• _Material to process_:
## start
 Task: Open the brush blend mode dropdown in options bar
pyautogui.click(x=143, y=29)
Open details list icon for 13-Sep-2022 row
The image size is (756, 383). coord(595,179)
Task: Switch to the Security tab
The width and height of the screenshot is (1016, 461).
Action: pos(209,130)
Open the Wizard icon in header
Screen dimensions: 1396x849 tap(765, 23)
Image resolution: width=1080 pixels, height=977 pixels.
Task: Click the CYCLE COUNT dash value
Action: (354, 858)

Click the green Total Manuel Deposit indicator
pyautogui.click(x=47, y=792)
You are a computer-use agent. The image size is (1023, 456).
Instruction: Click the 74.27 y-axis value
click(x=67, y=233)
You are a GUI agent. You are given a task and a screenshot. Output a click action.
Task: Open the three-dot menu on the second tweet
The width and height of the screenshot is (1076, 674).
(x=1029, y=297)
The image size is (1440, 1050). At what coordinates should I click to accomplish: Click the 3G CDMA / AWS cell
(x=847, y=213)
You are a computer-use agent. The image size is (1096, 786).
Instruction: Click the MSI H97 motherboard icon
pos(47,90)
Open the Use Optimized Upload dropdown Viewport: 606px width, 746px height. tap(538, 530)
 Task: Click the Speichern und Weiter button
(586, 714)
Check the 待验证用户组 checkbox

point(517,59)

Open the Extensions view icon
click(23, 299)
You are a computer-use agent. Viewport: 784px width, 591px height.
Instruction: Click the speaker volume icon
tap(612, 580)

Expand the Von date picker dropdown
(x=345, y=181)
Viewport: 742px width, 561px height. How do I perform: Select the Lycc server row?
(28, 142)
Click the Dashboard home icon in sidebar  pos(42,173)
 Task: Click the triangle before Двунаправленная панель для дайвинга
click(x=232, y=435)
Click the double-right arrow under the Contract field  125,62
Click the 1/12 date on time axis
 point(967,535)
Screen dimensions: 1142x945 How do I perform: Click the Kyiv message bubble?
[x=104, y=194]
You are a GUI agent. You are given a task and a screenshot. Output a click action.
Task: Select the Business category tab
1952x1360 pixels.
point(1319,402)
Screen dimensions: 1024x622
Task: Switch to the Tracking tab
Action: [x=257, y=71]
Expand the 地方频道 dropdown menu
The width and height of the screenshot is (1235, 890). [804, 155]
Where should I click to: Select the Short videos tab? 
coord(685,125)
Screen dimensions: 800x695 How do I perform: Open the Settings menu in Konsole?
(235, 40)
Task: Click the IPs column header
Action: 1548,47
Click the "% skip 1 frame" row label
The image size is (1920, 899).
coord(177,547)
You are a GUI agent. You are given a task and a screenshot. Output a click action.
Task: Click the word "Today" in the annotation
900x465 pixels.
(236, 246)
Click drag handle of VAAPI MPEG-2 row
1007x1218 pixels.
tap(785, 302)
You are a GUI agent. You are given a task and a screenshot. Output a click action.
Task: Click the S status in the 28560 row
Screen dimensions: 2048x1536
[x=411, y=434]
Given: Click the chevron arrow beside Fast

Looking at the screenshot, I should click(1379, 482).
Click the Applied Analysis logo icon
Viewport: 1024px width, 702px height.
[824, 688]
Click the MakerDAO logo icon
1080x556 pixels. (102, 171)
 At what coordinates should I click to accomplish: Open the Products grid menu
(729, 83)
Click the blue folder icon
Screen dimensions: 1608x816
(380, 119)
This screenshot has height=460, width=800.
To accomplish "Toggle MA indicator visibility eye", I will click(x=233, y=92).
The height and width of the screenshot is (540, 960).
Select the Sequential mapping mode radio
## end
• _Objective_: Rewrite the material above with every "GUI agent" changed to "screen assistant", keeping everything else the same.

• _Result of the task_:
 Task: Open the brush blend mode dropdown in options bar
pyautogui.click(x=143, y=29)
Open details list icon for 13-Sep-2022 row
The image size is (756, 383). coord(595,179)
Task: Switch to the Security tab
The width and height of the screenshot is (1016, 461).
Action: pos(209,130)
Open the Wizard icon in header
Screen dimensions: 1396x849 tap(765, 23)
Image resolution: width=1080 pixels, height=977 pixels.
Task: Click the CYCLE COUNT dash value
Action: (354, 858)

Click the green Total Manuel Deposit indicator
pyautogui.click(x=47, y=792)
You are a computer-use agent. The image size is (1023, 456).
Instruction: Click the 74.27 y-axis value
click(x=67, y=233)
You are a screen assistant. You are given a task and a screenshot. Output a click action.
Task: Open the three-dot menu on the second tweet
The width and height of the screenshot is (1076, 674).
(x=1029, y=297)
The image size is (1440, 1050). At what coordinates should I click to accomplish: Click the 3G CDMA / AWS cell
(x=847, y=213)
You are a computer-use agent. The image size is (1096, 786).
Instruction: Click the MSI H97 motherboard icon
pos(47,90)
Open the Use Optimized Upload dropdown Viewport: 606px width, 746px height. tap(538, 530)
 Task: Click the Speichern und Weiter button
(586, 714)
Check the 待验证用户组 checkbox

point(517,59)

Open the Extensions view icon
click(23, 299)
You are a computer-use agent. Viewport: 784px width, 591px height.
Instruction: Click the speaker volume icon
tap(612, 580)

Expand the Von date picker dropdown
(x=345, y=181)
Viewport: 742px width, 561px height. How do I perform: Select the Lycc server row?
(28, 142)
Click the Dashboard home icon in sidebar  pos(42,173)
 Task: Click the triangle before Двунаправленная панель для дайвинга
click(x=232, y=435)
Click the double-right arrow under the Contract field  125,62
Click the 1/12 date on time axis
 point(967,535)
Screen dimensions: 1142x945 How do I perform: Click the Kyiv message bubble?
[x=104, y=194]
You are a screen assistant. You are given a task and a screenshot. Output a click action.
Task: Select the Business category tab
1952x1360 pixels.
point(1319,402)
Screen dimensions: 1024x622
Task: Switch to the Tracking tab
Action: [x=257, y=71]
Expand the 地方频道 dropdown menu
The width and height of the screenshot is (1235, 890). [804, 155]
Where should I click to: Select the Short videos tab? 
coord(685,125)
Screen dimensions: 800x695 How do I perform: Open the Settings menu in Konsole?
(235, 40)
Task: Click the IPs column header
Action: 1548,47
Click the "% skip 1 frame" row label
The image size is (1920, 899).
coord(177,547)
You are a screen assistant. You are given a task and a screenshot. Output a click action.
Task: Click the word "Today" in the annotation
900x465 pixels.
(236, 246)
Click drag handle of VAAPI MPEG-2 row
1007x1218 pixels.
tap(785, 302)
You are a screen assistant. You are given a task and a screenshot. Output a click action.
Task: Click the S status in the 28560 row
Screen dimensions: 2048x1536
[x=411, y=434]
Given: Click the chevron arrow beside Fast

Looking at the screenshot, I should click(1379, 482).
Click the Applied Analysis logo icon
Viewport: 1024px width, 702px height.
[824, 688]
Click the MakerDAO logo icon
1080x556 pixels. (102, 171)
 At what coordinates should I click to accomplish: Open the Products grid menu
(729, 83)
Click the blue folder icon
Screen dimensions: 1608x816
(380, 119)
This screenshot has height=460, width=800.
To accomplish "Toggle MA indicator visibility eye", I will click(x=233, y=92).
The height and width of the screenshot is (540, 960).
Select the Sequential mapping mode radio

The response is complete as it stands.